Pour reprendre le vocabulaire de la psychologie cognitive, cette notion d’habitude nous permet de comprendre en partie la manière dont les cadres se forment et comment ils agissent sur les attentes d’un joueur. On y reviendra dans un prochain article.
Références
Eco, Umberto. [1979] 1985. Lector in fabula. Le rôle du lecteur. Traduit de l’italien par Myriem Bouzaher. Paris : Grasset. 314 p.
Holding, Dennis Harry. 1985. The Psychology of Chess Skill. Hillsdale : Lawrence Earlbaum Associates. 271 p.
Lefebvre, Martin. 2007. « Théorie, mon beau souci ». Cinémas. Revue d’études cinématographiques, vol. 17, nos 2-3, p. 143-192.
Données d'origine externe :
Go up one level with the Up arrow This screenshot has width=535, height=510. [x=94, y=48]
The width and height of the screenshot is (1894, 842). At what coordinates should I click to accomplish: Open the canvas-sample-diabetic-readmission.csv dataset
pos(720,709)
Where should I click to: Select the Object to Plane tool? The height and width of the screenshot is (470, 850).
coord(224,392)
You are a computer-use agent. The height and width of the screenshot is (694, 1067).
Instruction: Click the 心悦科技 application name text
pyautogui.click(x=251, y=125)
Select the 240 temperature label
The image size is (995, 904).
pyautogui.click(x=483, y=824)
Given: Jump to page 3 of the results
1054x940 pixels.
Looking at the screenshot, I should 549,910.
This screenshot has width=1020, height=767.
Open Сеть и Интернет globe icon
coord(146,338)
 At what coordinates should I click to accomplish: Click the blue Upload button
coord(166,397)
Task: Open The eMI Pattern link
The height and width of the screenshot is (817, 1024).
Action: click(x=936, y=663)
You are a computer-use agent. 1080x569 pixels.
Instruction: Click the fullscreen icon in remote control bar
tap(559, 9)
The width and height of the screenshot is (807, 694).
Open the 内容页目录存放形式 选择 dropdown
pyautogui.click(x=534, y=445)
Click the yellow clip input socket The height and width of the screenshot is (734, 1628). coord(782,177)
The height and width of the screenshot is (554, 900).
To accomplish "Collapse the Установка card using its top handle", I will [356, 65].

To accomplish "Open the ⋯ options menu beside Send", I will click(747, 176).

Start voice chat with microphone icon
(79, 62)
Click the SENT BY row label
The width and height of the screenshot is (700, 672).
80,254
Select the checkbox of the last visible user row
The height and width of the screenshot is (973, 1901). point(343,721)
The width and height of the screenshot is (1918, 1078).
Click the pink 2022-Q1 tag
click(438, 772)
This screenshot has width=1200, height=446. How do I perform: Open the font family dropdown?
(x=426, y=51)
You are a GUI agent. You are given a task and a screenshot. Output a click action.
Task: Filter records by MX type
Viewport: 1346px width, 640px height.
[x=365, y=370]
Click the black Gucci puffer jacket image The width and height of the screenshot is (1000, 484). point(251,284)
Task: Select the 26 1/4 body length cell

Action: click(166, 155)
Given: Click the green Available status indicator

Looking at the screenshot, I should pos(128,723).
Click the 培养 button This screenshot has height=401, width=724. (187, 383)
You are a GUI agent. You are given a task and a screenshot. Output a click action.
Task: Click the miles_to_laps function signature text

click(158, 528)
Peirce, Charles S. 1986a. « Comment se fixe la croyance » [1878]. Dans Writings of Charles S. Peirce. A Chronological Edition. Vol. 3, p. 338-355. Bloomington : Indiana University Press. D’abord paru dans Revue philosophique de la France et de l’étranger, no 6, décembre, p. 553-569.
Peirce, Charles S. 1986b. « Comment rendre nos idées claires » [1879]. Dans Writings of Charles S. Peirce. A Chronological Edition. Vol. 3, p. 355-374. Bloomington : Indiana University Press. D’abord paru dans Revue philosophique de la France et de l’étranger, no 7, janvier, p. 39-57.
Peirce, Charles S. 1991. « Some Consequences of Four Incapacities ». Peirce on signs : writings on semiotic, p. 54-84. Chapel Hill: University of North Carolina Press.